TASK DESCRIPTION >>
Find the line in the entries below that contains "This screenshot has height=586, width=829.". Repeat it exactly, and every line after it through the line that contains "Image resolution: width=1177".

SOURCE RECORDS >>
++++++++

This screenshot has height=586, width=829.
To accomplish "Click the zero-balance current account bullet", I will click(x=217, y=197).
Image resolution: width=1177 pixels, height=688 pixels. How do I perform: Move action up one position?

++++++++

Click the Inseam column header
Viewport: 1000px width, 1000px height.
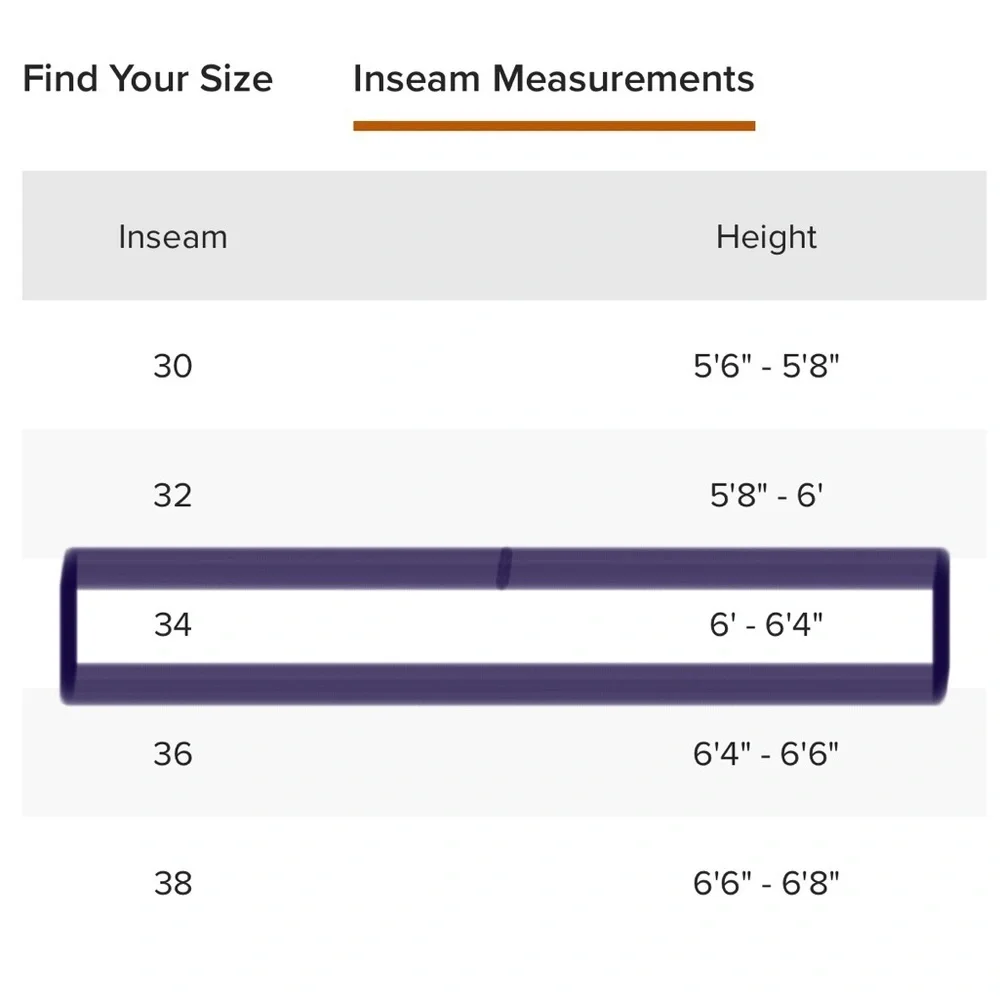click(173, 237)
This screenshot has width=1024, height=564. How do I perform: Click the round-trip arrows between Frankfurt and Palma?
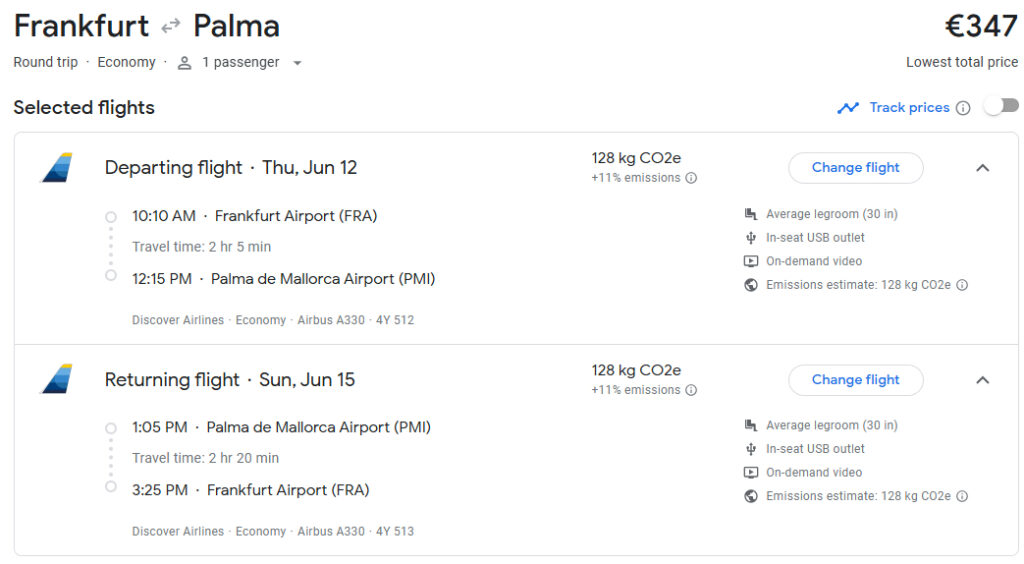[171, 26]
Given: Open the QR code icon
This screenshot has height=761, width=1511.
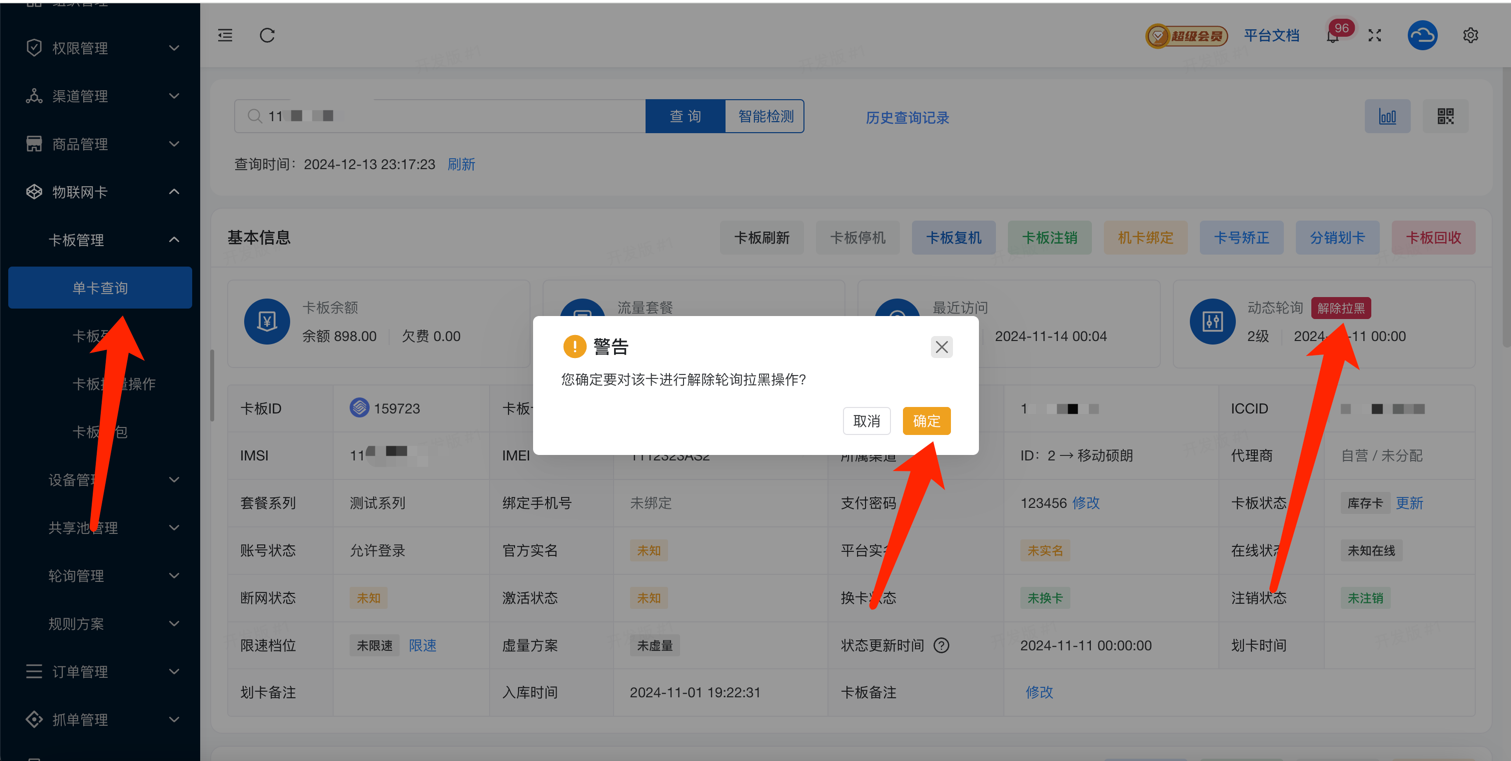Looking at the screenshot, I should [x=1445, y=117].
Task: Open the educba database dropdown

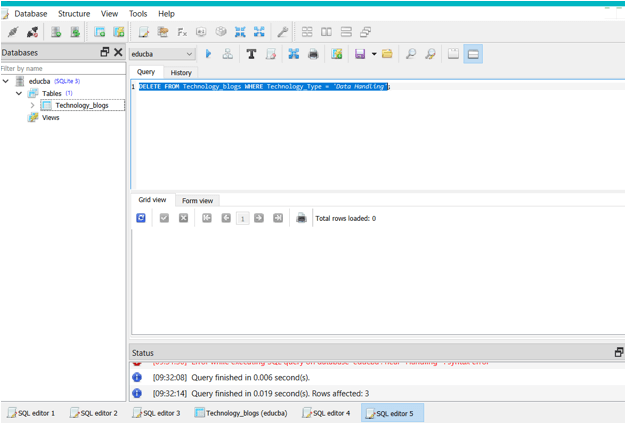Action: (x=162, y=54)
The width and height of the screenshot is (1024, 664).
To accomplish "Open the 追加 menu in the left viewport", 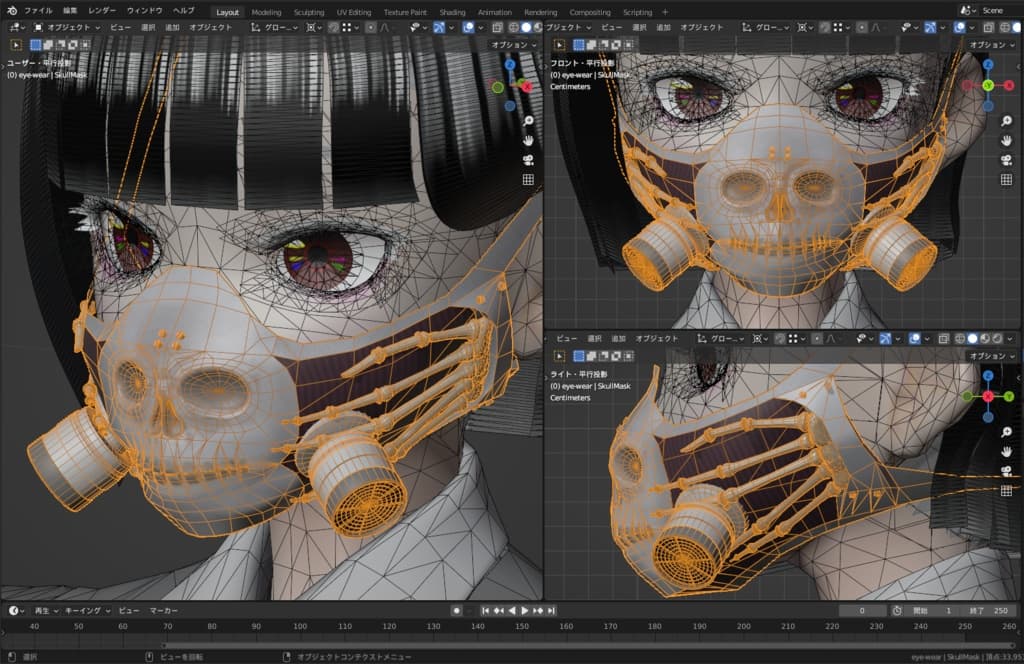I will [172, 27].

++++++++

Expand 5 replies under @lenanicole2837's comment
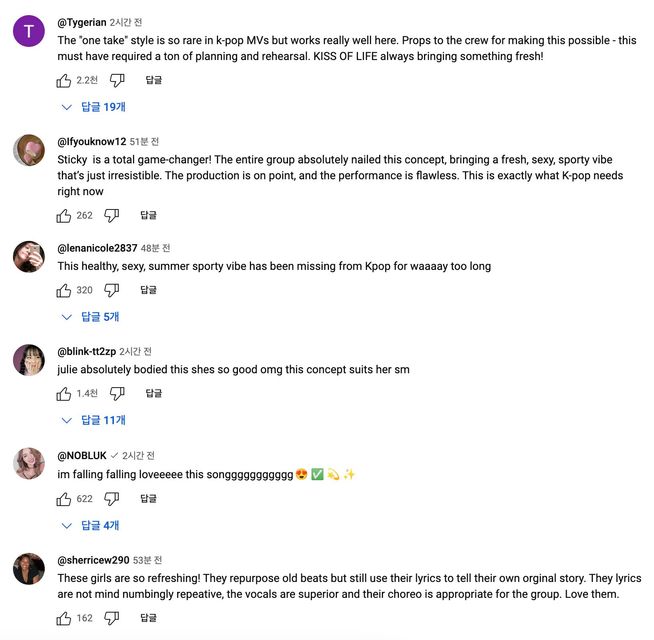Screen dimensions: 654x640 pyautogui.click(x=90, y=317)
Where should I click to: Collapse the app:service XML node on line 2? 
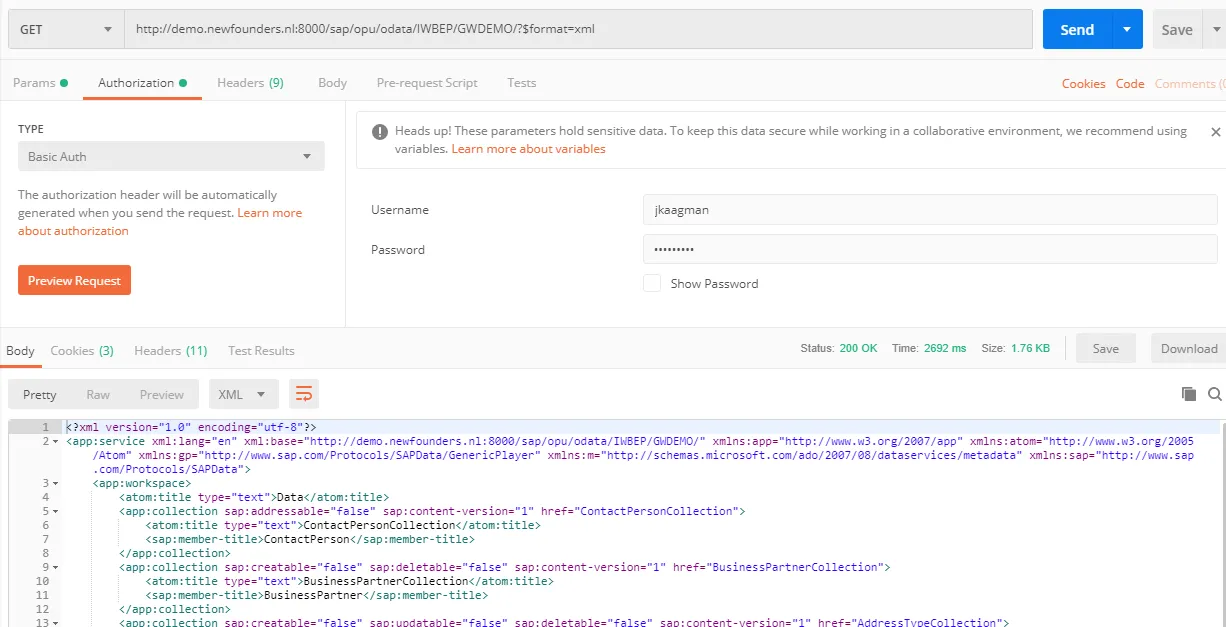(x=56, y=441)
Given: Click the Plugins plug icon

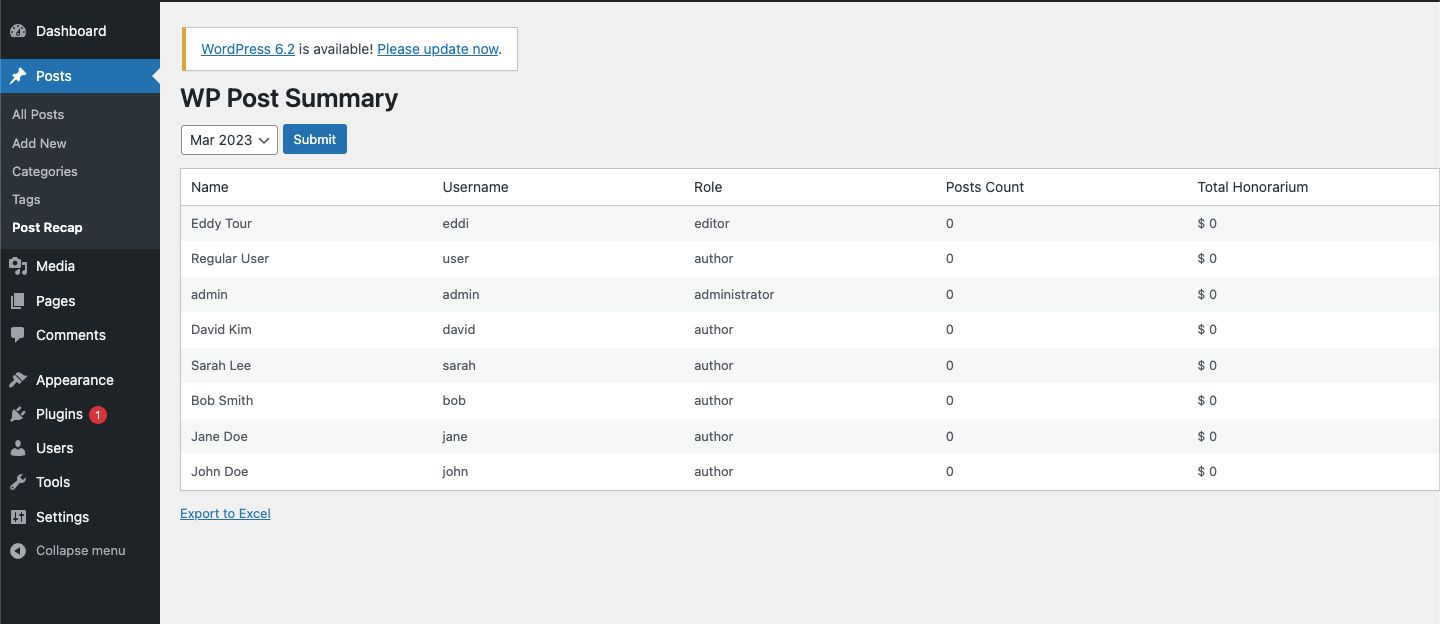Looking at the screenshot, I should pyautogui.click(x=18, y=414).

++++++++

ANSWER SECTION >>
This screenshot has height=586, width=829.
To accomplish "Click the zero-balance current account bullet", I will click(x=217, y=197).
Image resolution: width=1177 pixels, height=688 pixels. How do I perform: Move action up one position?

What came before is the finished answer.